Un autre qui semblait avoir des réserves au sujet de la chef, Stéphane Bergeron, a donné l'impression de se rallier. «Mme Marois est chef du Parti québécois, elle a la confiance des membres du Parti québécois dont je suis», a-t-il dit. Paraissant soulagé, le leader parlementaire Stéphane Bédard, fidèle supporter de la chef, a lancé: «Pensez-vous qu'à un seul moment j'ai douté que Mme Marois soit la meilleure personne [pour diriger le parti]?»

Le député de Richelieu, Sylvain Simard, s'est dit «satisfait du résultat» de la réunion du caucus. «Nous sommes un parti fort qui va gagner les prochaines élections», a-t-il dit, ajoutant par la suite que ce sera «avec Mme Marois».

En dépit de l'importance du schisme, une majorité d'élus restaient derrière la chef, et l'ont applaudie bruyamment à deux ou trois reprises, durant la session à huis clos en soirée.

Altercation Gendron-Léger

À la période des questions en matinée, Pauline Marois y est allée d'une sortie passionnée contre le gouvernement Charest, mais tous ses députés, semblant embarrassés, gardaient le regard baissé sur leur pupitre. On a été témoin d'une longue conversation, sur le parquet de l'Assemblée, entre le doyen François Gendron et Nicole Léger, la whip du parti, un appui de la première heure de Mme Marois. Derrière le trône du président, en privé, l'échange s'est corsé plus tard, a confié un témoin. D'un ton impatient, exaspéré, M. Gendron a lancé à Mme Léger que Pauline Marois devait «se brancher» et dire «si elle reste ou elle s'en va!»

En après-midi, dans le but de casser les putschistes, Stéphane Bédard a fait le tour des élus pour prévenir que les mutins seraient congédiés du caucus, forcés de démissionner.

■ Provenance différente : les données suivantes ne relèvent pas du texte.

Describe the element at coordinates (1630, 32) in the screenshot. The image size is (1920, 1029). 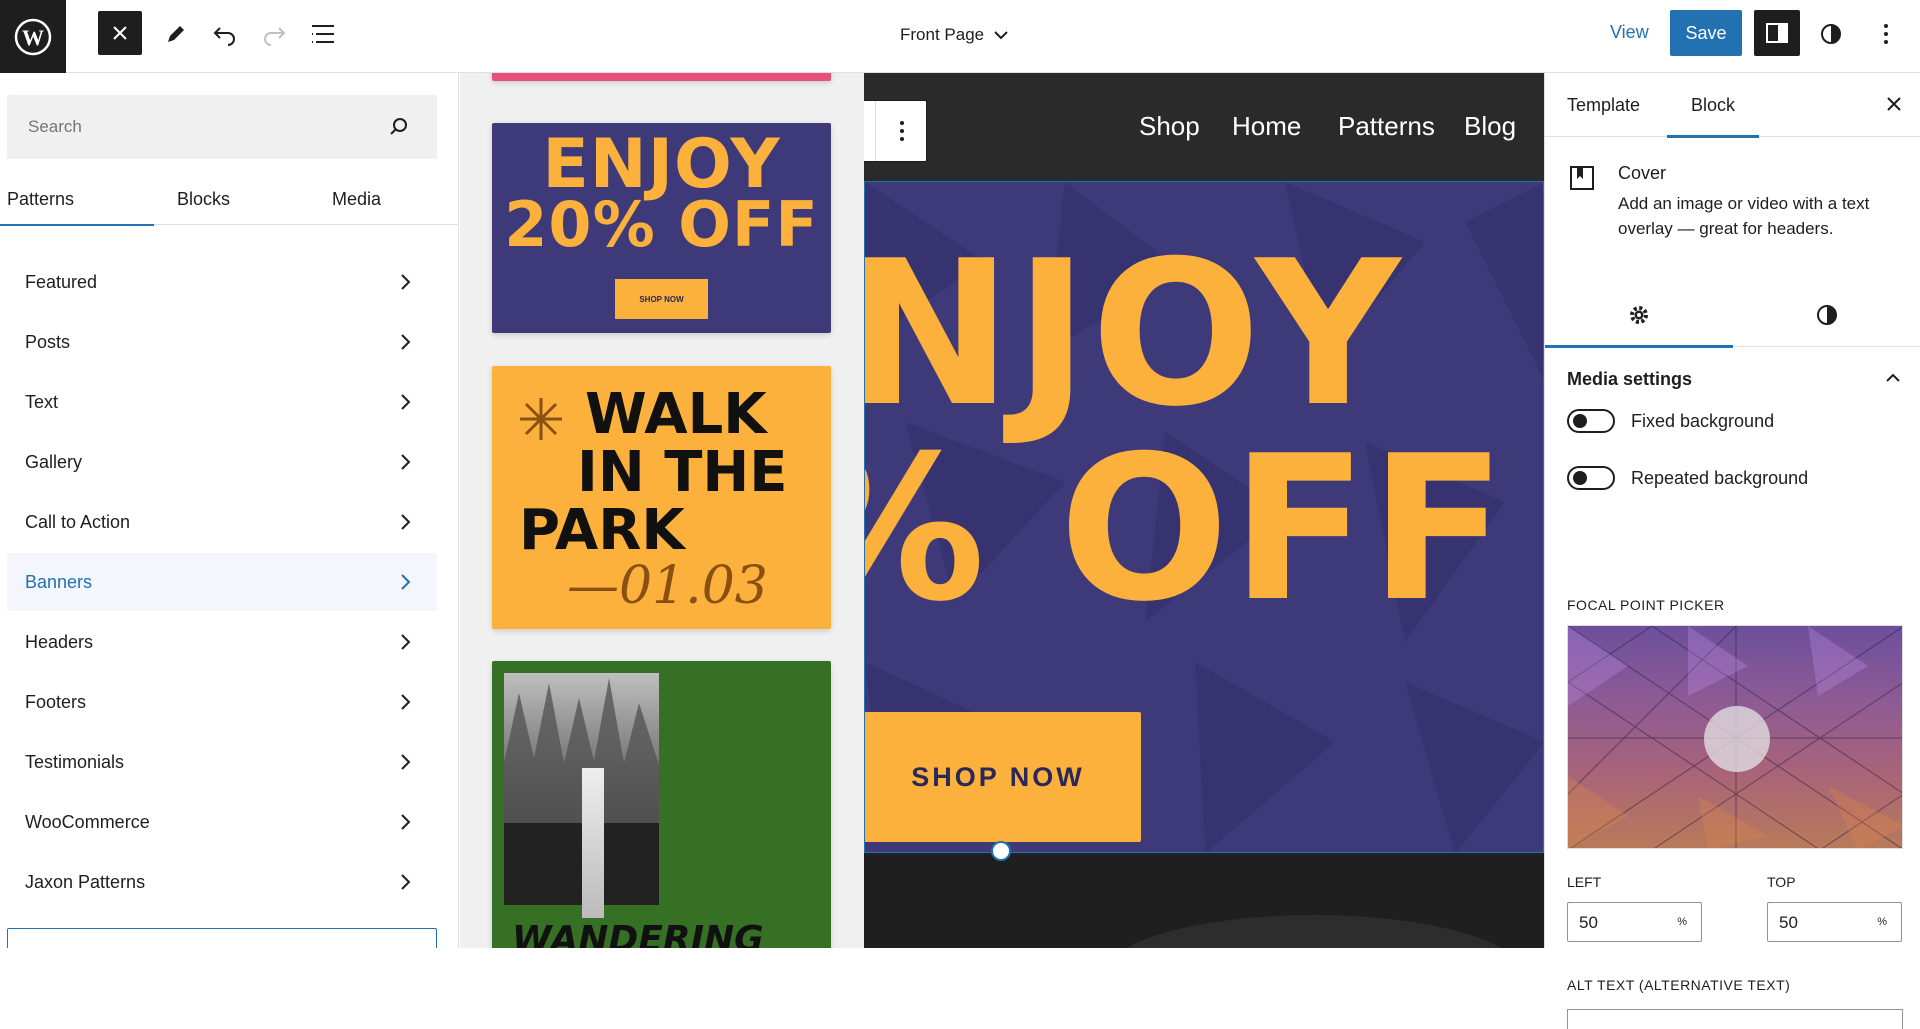
I see `view-button: View` at that location.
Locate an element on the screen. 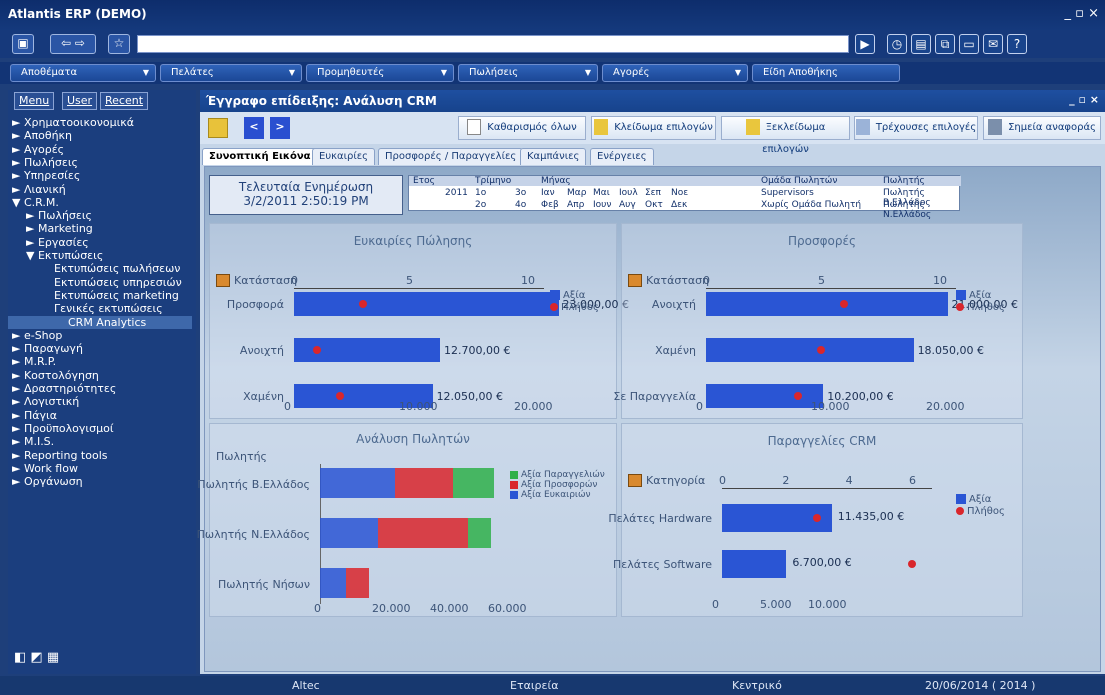 The image size is (1105, 695). tab-actions: Ενέργειες is located at coordinates (622, 156).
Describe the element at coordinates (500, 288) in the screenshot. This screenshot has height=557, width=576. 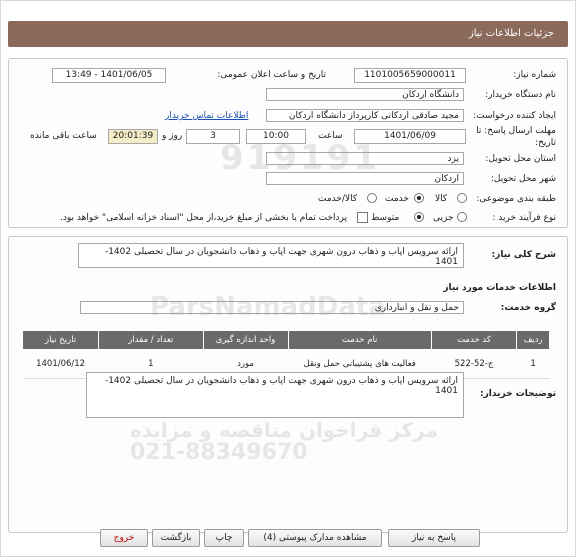
I see `services-section-title: اطلاعات خدمات مورد نیاز` at that location.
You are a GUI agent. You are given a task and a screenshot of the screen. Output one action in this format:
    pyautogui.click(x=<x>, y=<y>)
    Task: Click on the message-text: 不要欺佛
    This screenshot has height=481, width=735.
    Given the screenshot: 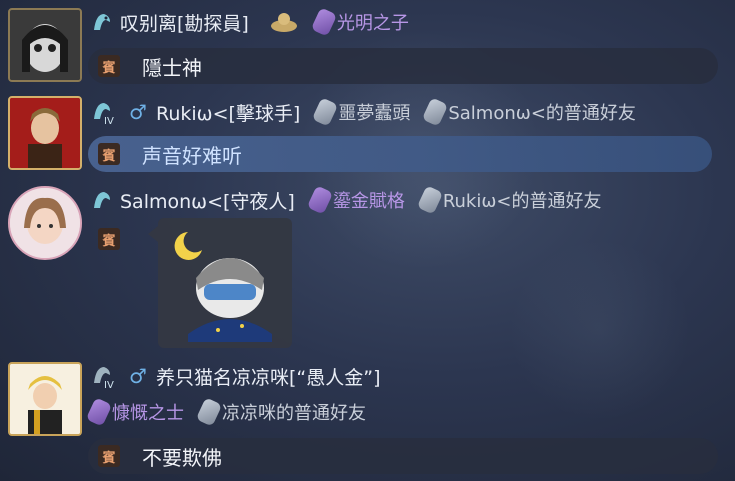 What is the action you would take?
    pyautogui.click(x=182, y=458)
    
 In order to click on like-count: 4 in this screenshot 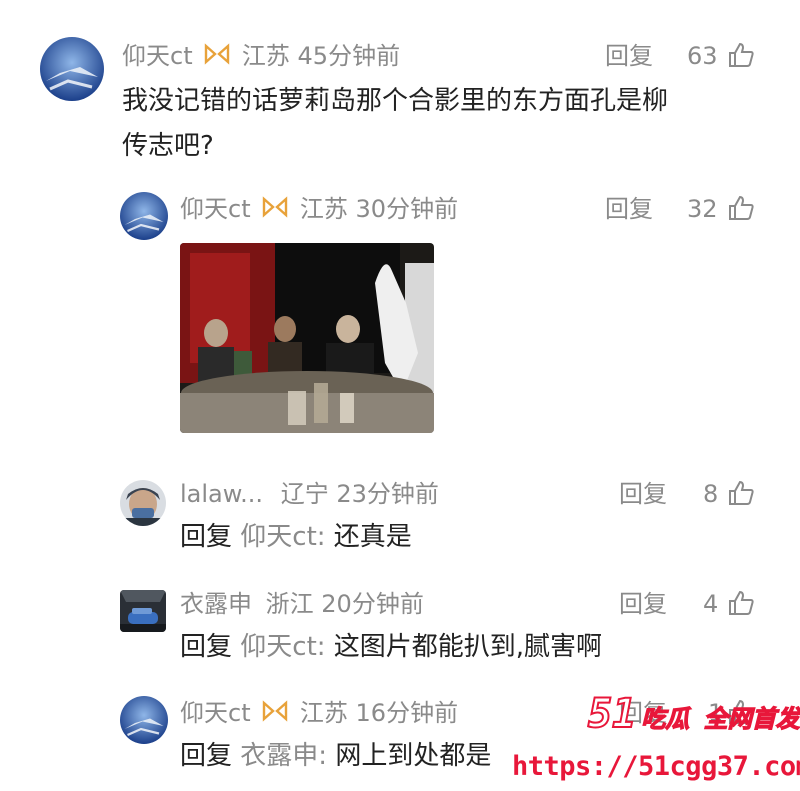, I will do `click(711, 604)`.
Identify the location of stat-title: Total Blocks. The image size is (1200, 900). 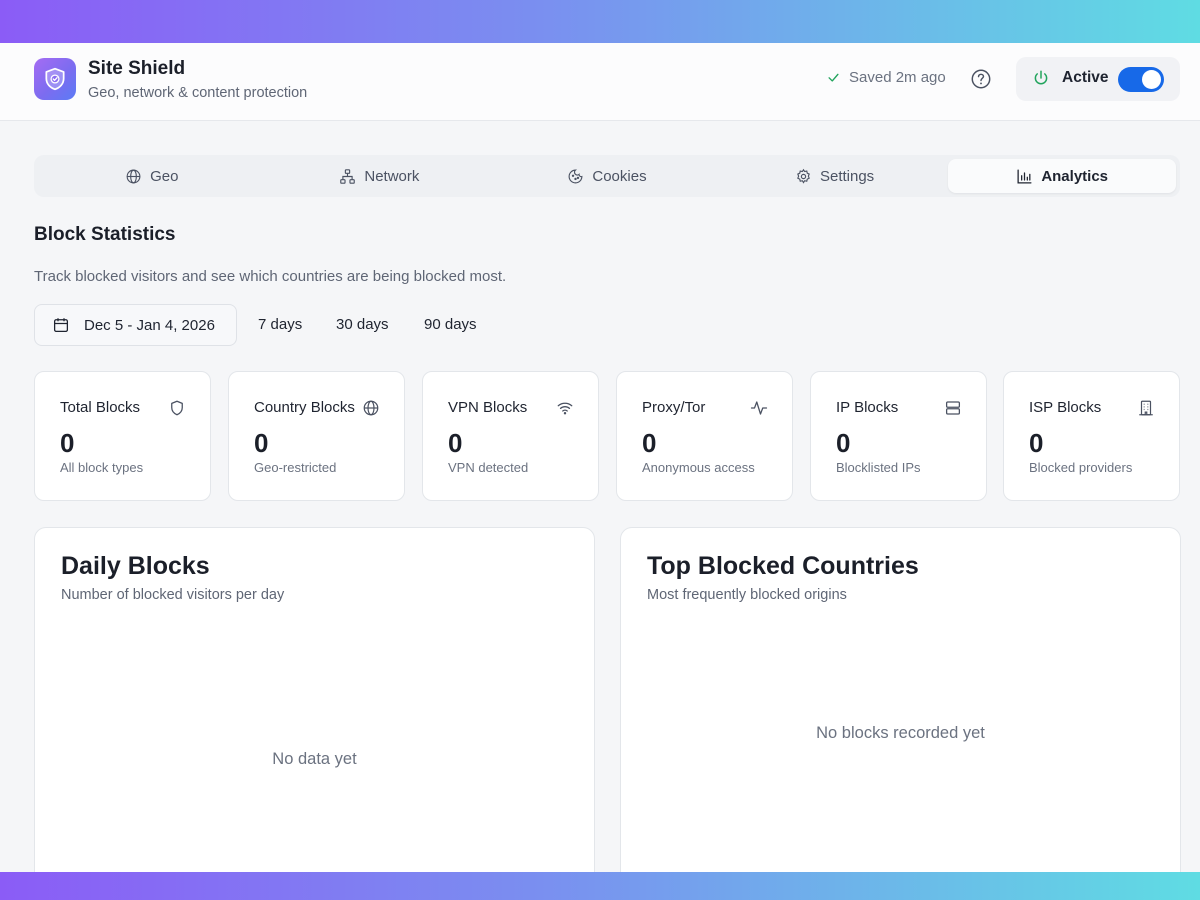
(100, 408).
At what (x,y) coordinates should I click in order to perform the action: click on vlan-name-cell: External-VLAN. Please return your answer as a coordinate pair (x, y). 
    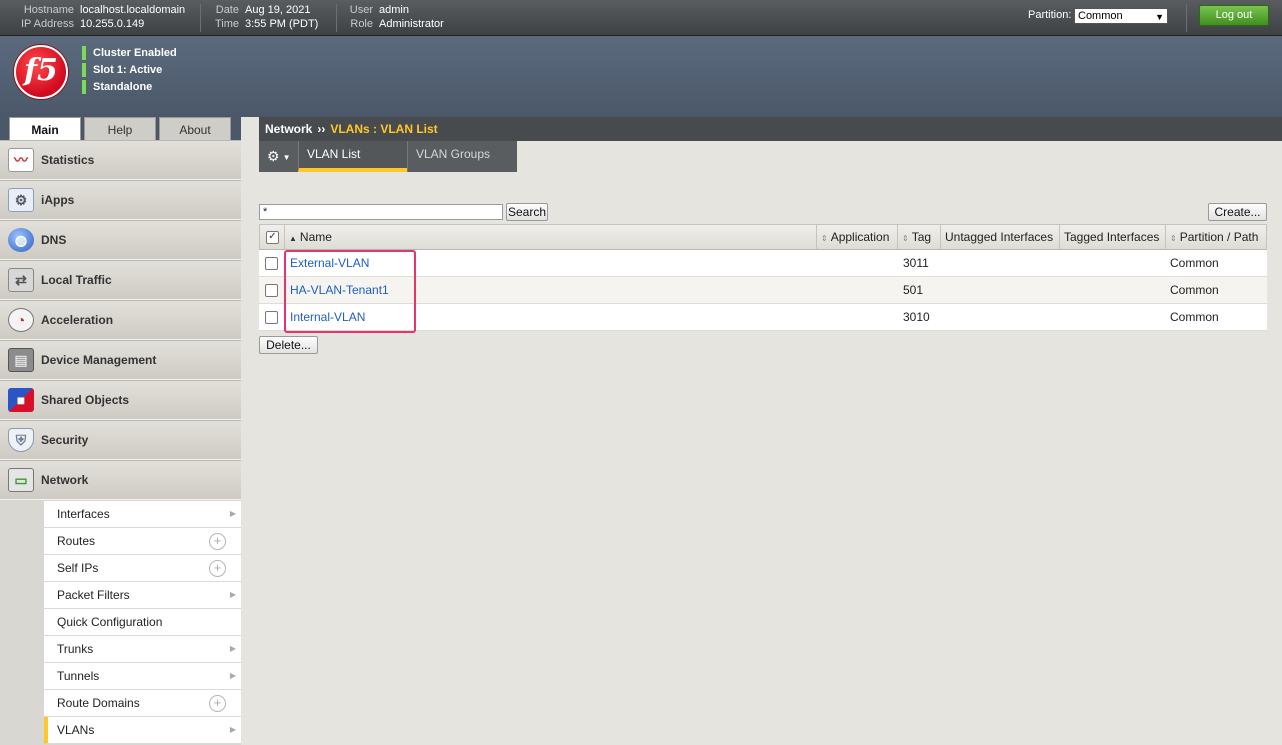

Dans les régions, les secousses ressenties à Québec ont soulevé bien des questionnements. Claude Lessard, président régional du Parti québécois en Mauricie, a comparé le PQ au Canadien de Montréal, «et quand le Canadien perd tout le temps, c'est le coach qui paye», a-t-il prévenu dans une entrevue diffusée à Radio-Canada.

Des présidents régionaux et de circonscription ont toutefois réitéré leur appui à Mme Marois lors d'entretiens avec La Presse. L'un d'entre eux a néanmoins souligné que certains de ses collègues «se posent maintenant des questions. Mais personne ne veut bouger tant que le caucus n'aura pas fait quelque chose». Le sondage CROP-La Presse, dévastateur pour le PQ, sème le doute dans l'organisation. «Avec tout ce qui s'est passé récemment, les libéraux devraient être morts. Mais on voit encore que le PQ ne monte pas.» Deux députés lui ont confié que des organisateurs de campagne sont réfractaires à l'idée de mener la prochaine bataille.